Is this the end for Nokia, or a new beginning? Did Nokia ever get Design?
Written by Simon Clatworthy
Todays announcement of a strategic alliance between Nokia and Microsoft has prompted me to write something here, that I started thinking about a year (or so) ago, or even several years ago. Its about whether Nokia ever really understood design and the customer experience.
Many, many years ago, in 1998, Nokia launched the 8810. It was a phone that differentiated it from its main competitor, Ericsson, through design and experience. This was the perfect example of a product fitting into the experience economy, as described by Pine and Gilmore, at about the same time. No, the Nokia 8810 didnt have a good battery life compared to Ericsson. No, the Nokia didn’t have a good antenna and reception was poor. But, the Nokia 8810 had a design, experience and brand position that couldn’t fail. It was desirable, in the same way that the iPhone was desirable. Nokia had managed to marry self-identity, product design, interaction design and brand postion together into a fantastic whole. The phone was followed up by the “matrix” phone, and the rest is history. The graph below shows the effect on their relative stock market prices, and Nokia have lived off this ever since. In retrospect, I don’t think Nokia really understood what they had done, and they didn’t get time to reflect about it either – the dot com period exploded and they were sucked into the future, rather than continuing to invent it themselves.
Several years ago I was in Finland, just a few months after the first iPhone was launched, talking to several Nokia designers. It was very clear that these designers did not see the innovation that Apple had delivered in the iphone, and felt strongly that Nokia would not be challenged by this “temporary and ultimately failed” incursion into mobile phones by Apple. This shocked me at the time, and made me realise that Nokia-think had even pervaded the design department who should have seen the iphones desirability.

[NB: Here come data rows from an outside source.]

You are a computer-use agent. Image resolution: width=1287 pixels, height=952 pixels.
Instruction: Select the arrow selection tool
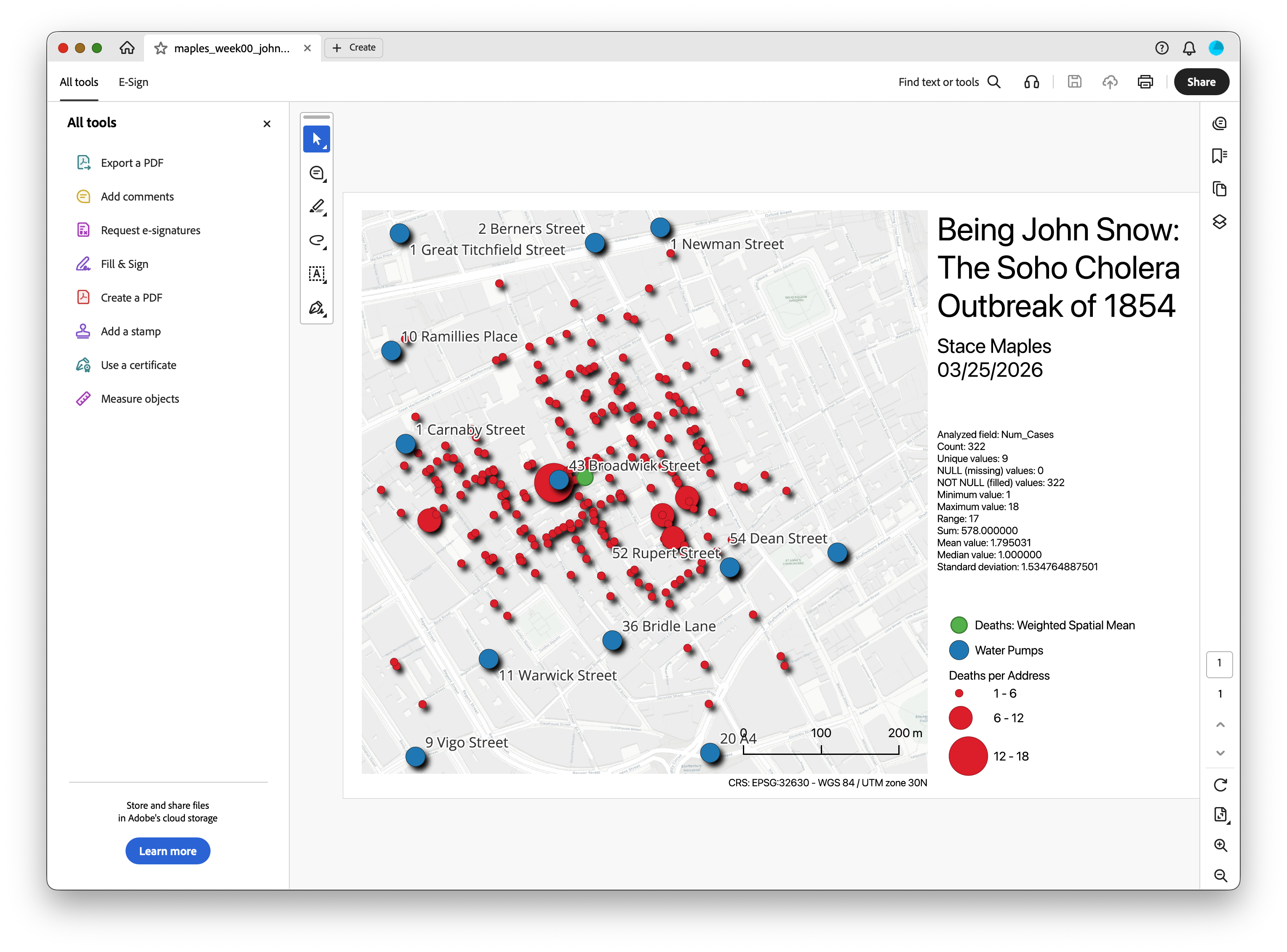point(316,139)
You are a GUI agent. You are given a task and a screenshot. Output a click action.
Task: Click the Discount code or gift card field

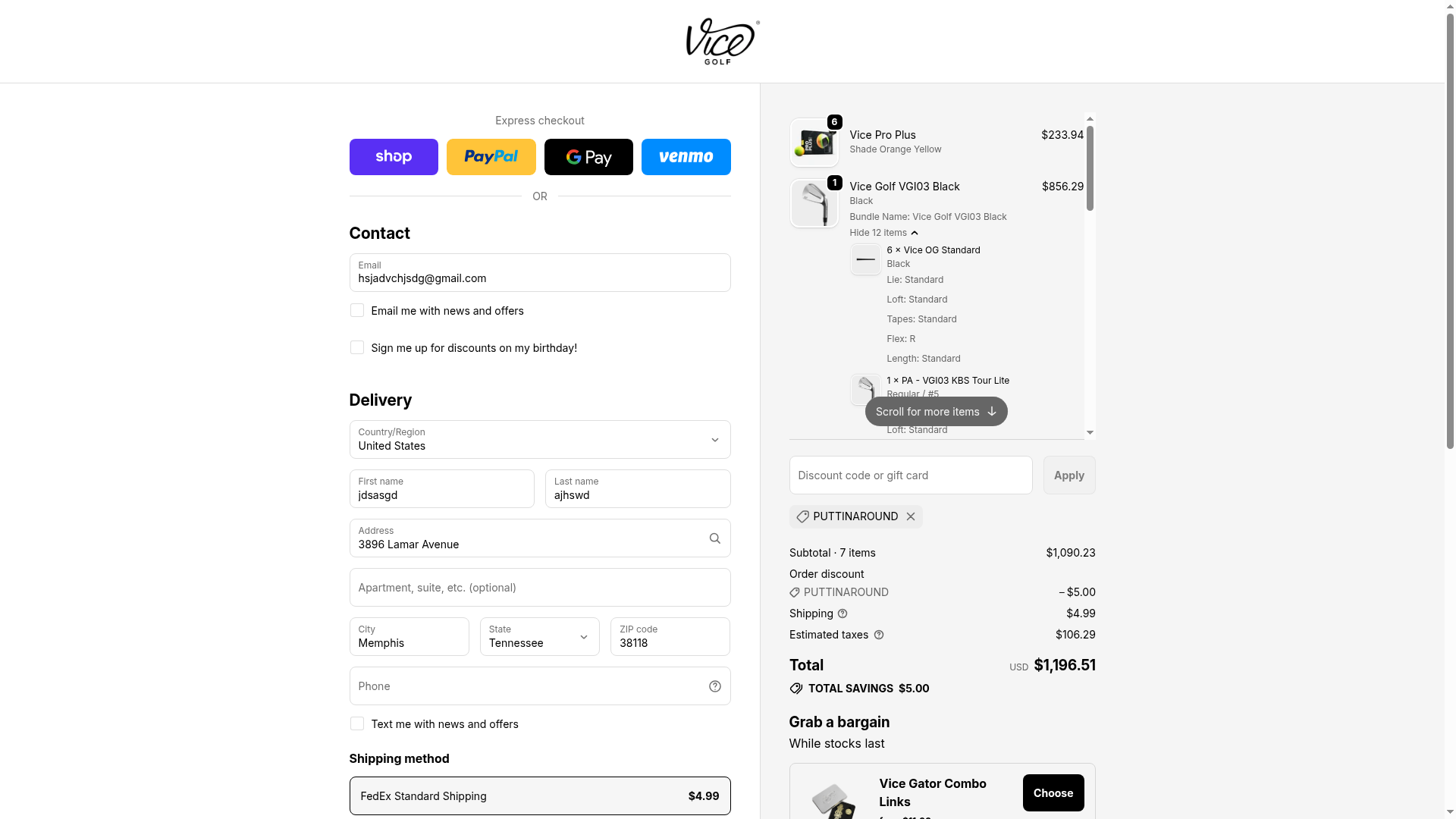910,475
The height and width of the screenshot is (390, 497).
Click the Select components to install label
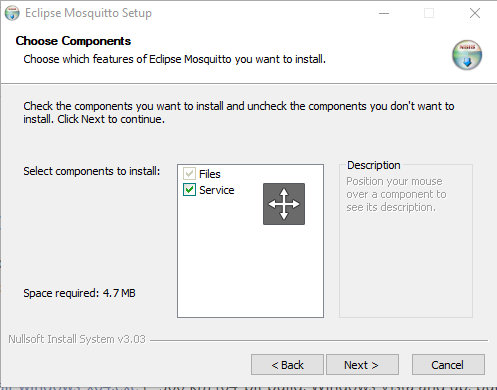coord(92,171)
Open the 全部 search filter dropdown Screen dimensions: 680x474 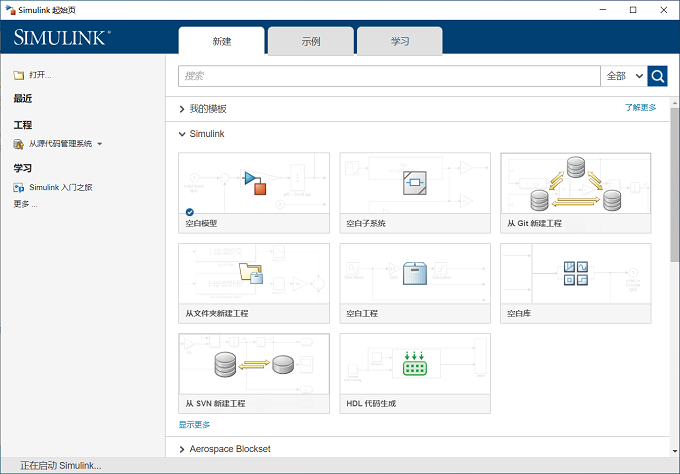point(624,76)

This made me realise that although Nokia was often described as a design-focussed company, the reality was different. I dug a little deeper and found that product development at Nokia was pretty much out of date with contemporary strategic-design thinking. There was a great division between hardware design, and software design. For the 8810, this didn’t matter too much. The phone had limited functionality, and the software platform they had developed gave them a great interface that lasted over several years. They had made a really user-friendly platform, that could remain consistent over several generations of phones. And this made people trade from Nokia to Nokia, just to keep the platform and the user friendliness. However, as functionality started to change very quickly, this inability to design the holistic experience by integrating hardware and software, turned out to be their achilles heel.
Last year, Nokia launched the Nokia N8. This was Nokias stop-gap attempt to counter the runaway success of the iPhone. But, I was amazed to see how Nokia framed the N8. It was like a flashback to 1997, but the tables were turned. Suddenly, Nokia were advertising the phone on its functionality – megapixels and HD video rather than the experience this gives the customer. They had become Ericsson anno. 1997.
The experience was hardly mentioned in the adverts. The way the phone supported your personal identity, individuality and expression were secondary. This saddened me greatly, because it seemed very obvious that Nokia had never really understood design. They had had a superficial understanding of design as being the physical package rather than the whole, and it made the famous quote by Steve Jobs stand out in stark contrast:
“Design is not just what it looks like and feels like – Design is how it works.† Steve Jobs
So, I have begun to question whether Nokia really ever understood design. I think they got lucky in 1997. The market somehow made them feel that they were focussed upon design, whilst internally they were building an organisation that viewed design superficially. They separated software and hardware design and made good design almost impossible. As time went on, this separation became even more apparent through the adoption of symbian. The market wanted holistic experiences and Nokia was digging itself into an organisational structure that made them unable to deliver.
So, what of the recent announcement of a collaboration between Nokia and Microsoft? If you look at the trajectory described above, then it fits in very well. Nokia is still looking to separate software and hardware in terms of design. Responsibility for the customer experience will be where? The holistic concept that integrates hardware, software and service will be where? Desirability will come from where? I just cannot see how this can be anything other than a retrograde step in the long-term. However, I can understand that this makes sense in the short-term. Nokia gets an operative system that works and gets a short cut to a good user experience. However, I think that down the line, Nokia will find that they have now swapped places with their arch rival, Ericsson, in 1997. They are now the company that talks functions and not experiences. As Nokia already know, but perhaps have not understood, Desirability trumps functionality each and every time. This leaves them very open to competition from others that understand desirability. And as we know, there are a couple of those around.